-------- GIVEN DATA
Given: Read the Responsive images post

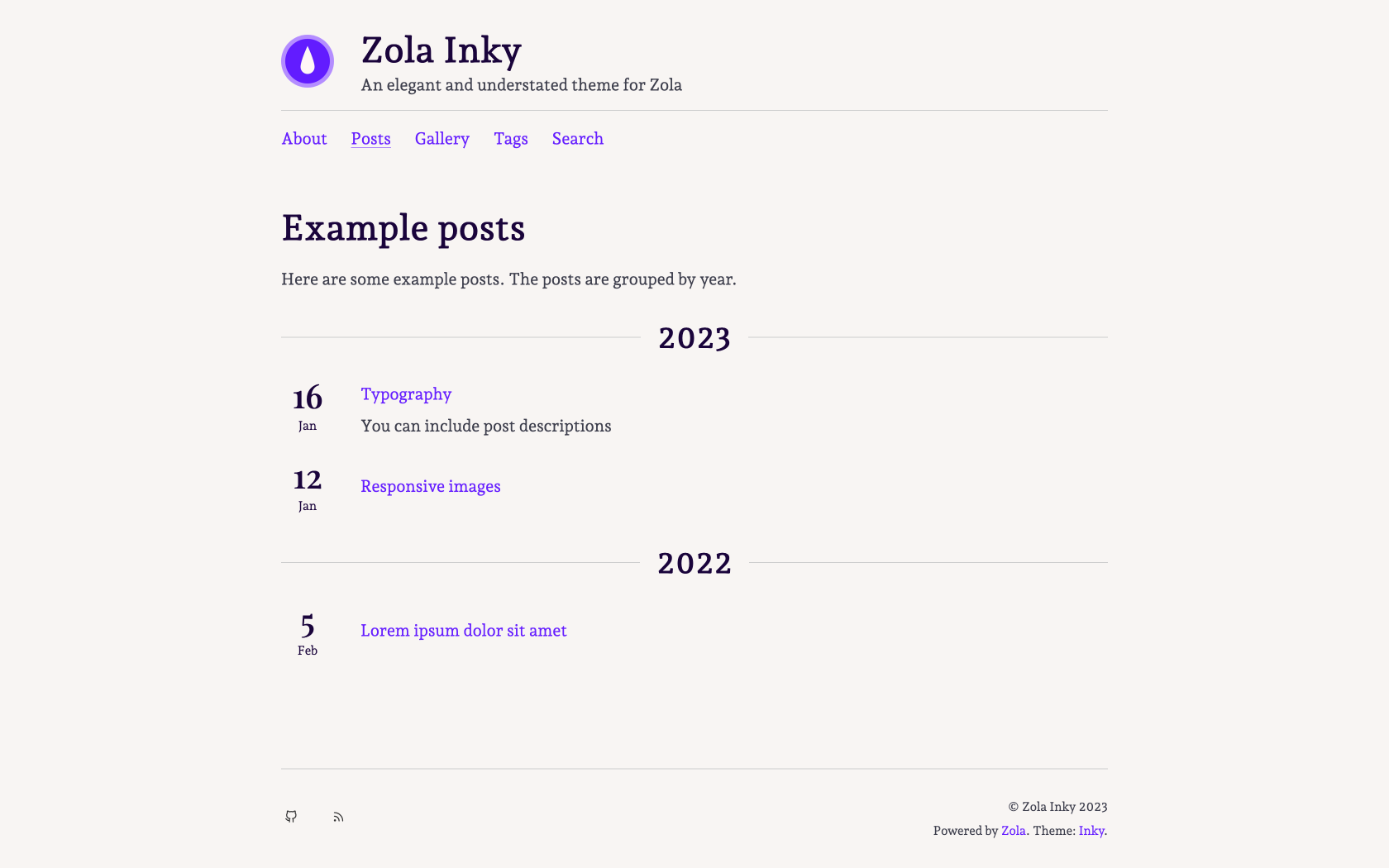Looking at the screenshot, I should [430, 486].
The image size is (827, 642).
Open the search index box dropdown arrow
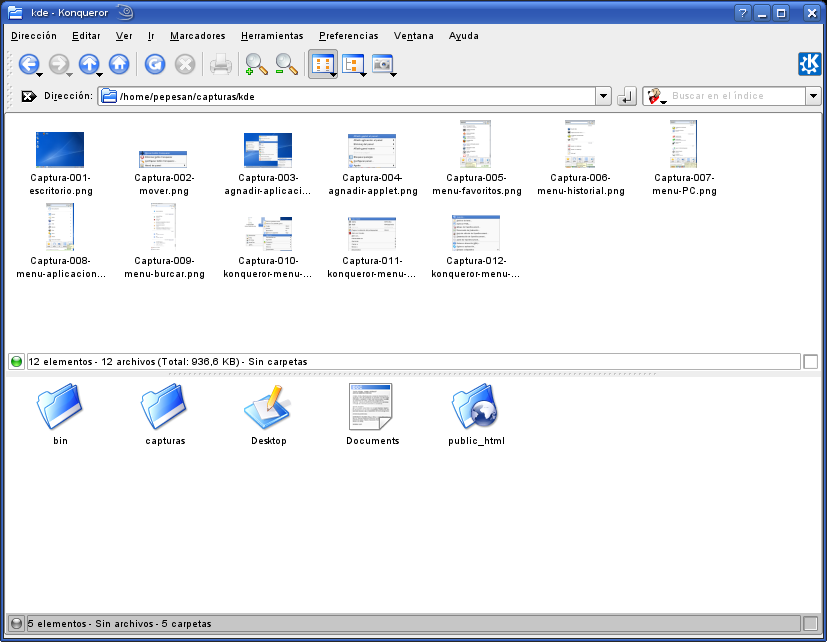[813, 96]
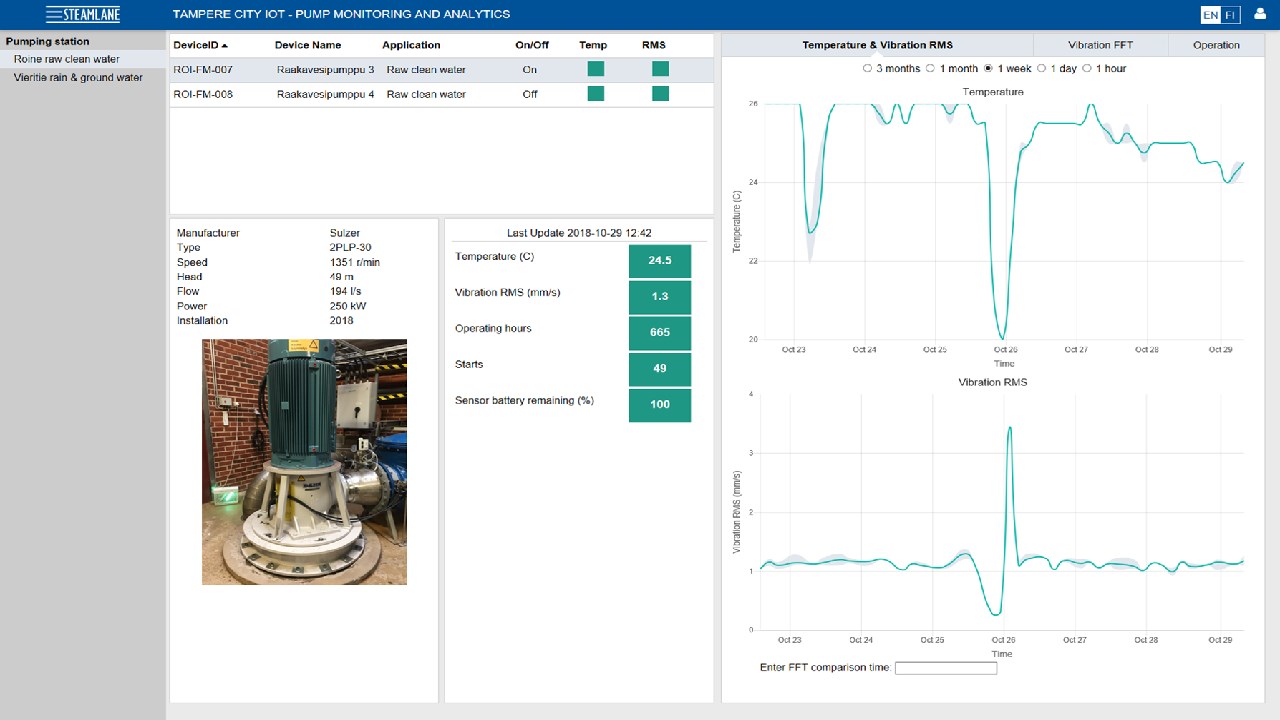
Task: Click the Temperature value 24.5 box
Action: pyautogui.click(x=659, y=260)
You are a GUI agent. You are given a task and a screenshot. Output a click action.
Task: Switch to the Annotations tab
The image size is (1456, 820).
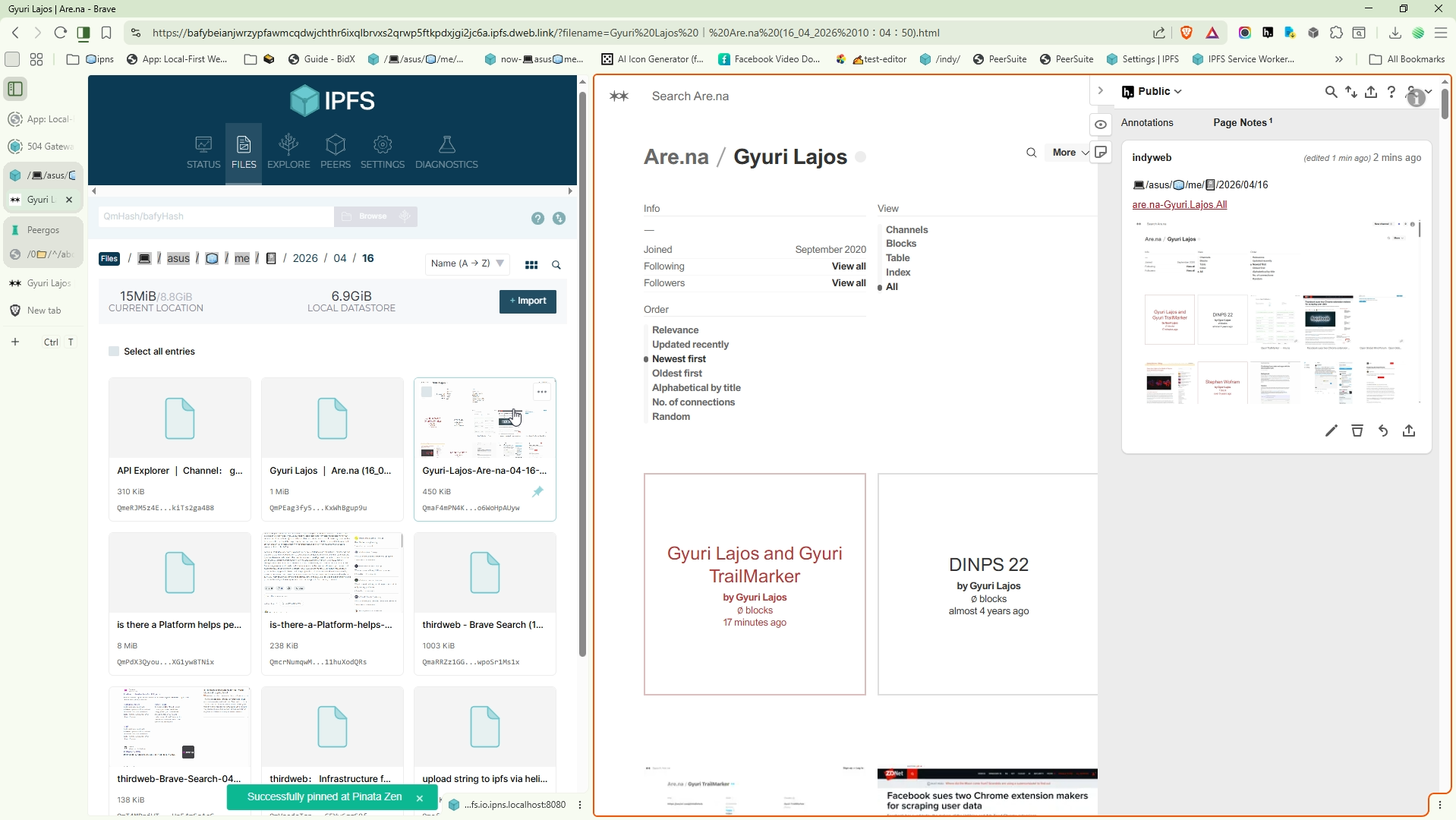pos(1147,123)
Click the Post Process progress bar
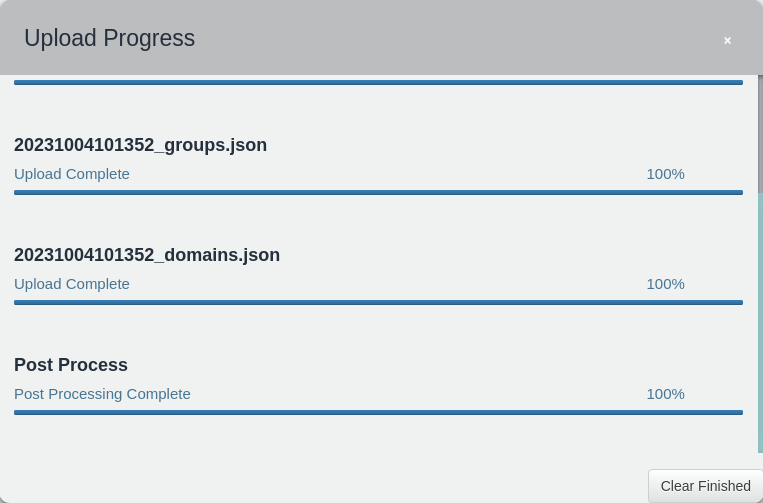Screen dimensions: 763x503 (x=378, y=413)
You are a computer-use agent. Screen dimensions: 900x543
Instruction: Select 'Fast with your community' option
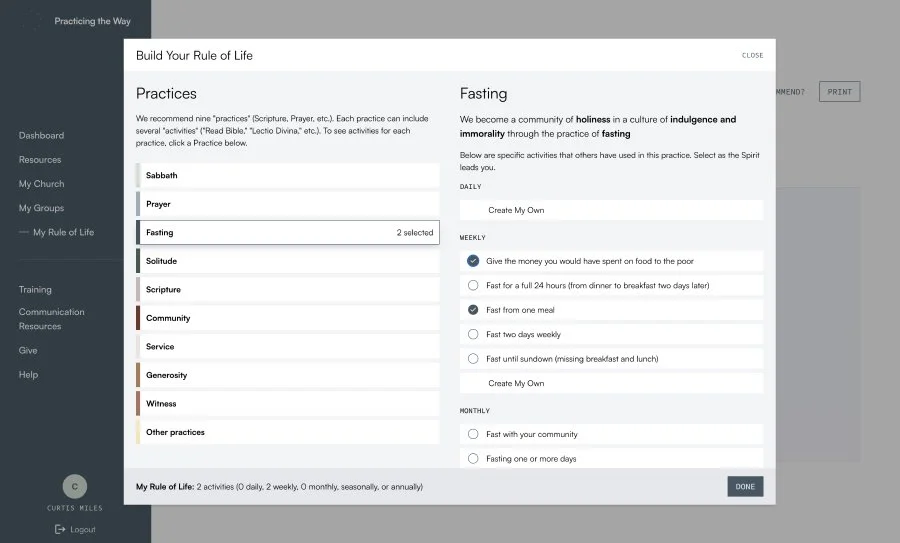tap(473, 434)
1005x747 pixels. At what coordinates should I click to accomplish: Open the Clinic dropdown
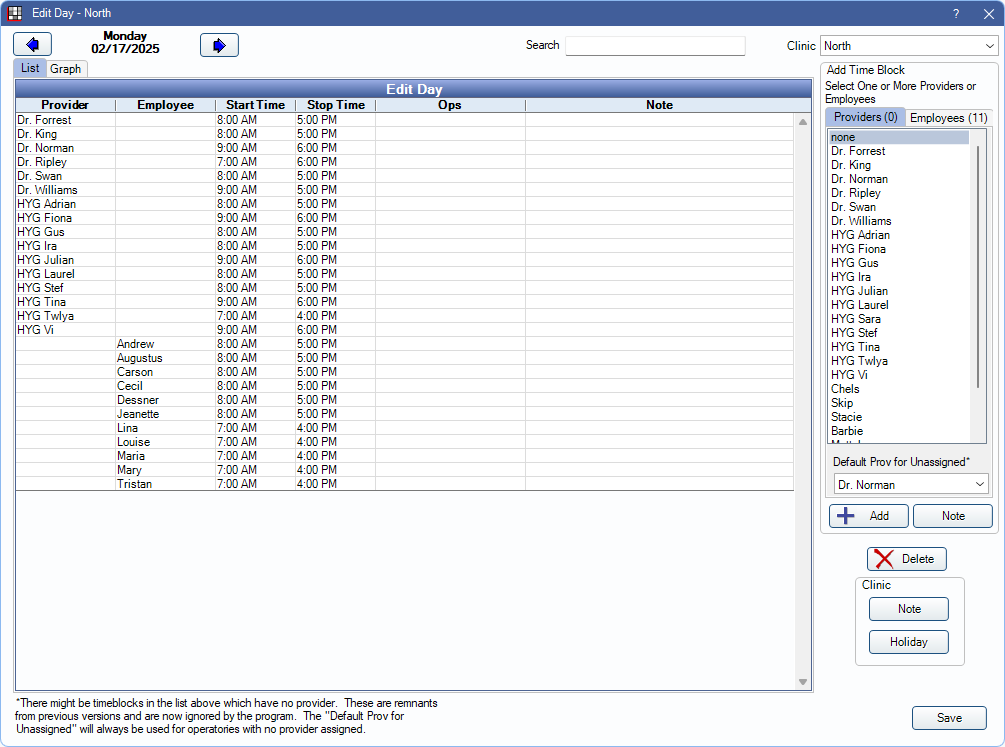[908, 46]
----------------
**GOAL OF THE EXERCISE**
Output the entries above exactly. Drop the pictures.

**RESPONSE TO THIS EXERCISE**
Given: Read the Responsive images post

Looking at the screenshot, I should [430, 486].
The image size is (827, 642).
Open the search index box dropdown arrow
[813, 96]
Task: Click the Temperature value 24.5 box
Action: pyautogui.click(x=659, y=260)
You are a GUI agent. You are given a task and a screenshot. Output a click action.
Task: Switch to the Annotations tab
The image size is (1456, 820).
pos(1147,123)
Click the Post Process progress bar
Screen dimensions: 763x503 (x=378, y=413)
You are a computer-use agent. Screen dimensions: 900x543
Instruction: Select 'Fast with your community' option
tap(473, 434)
1005x747 pixels. At what coordinates should I click to accomplish: Open the Clinic dropdown
[908, 46]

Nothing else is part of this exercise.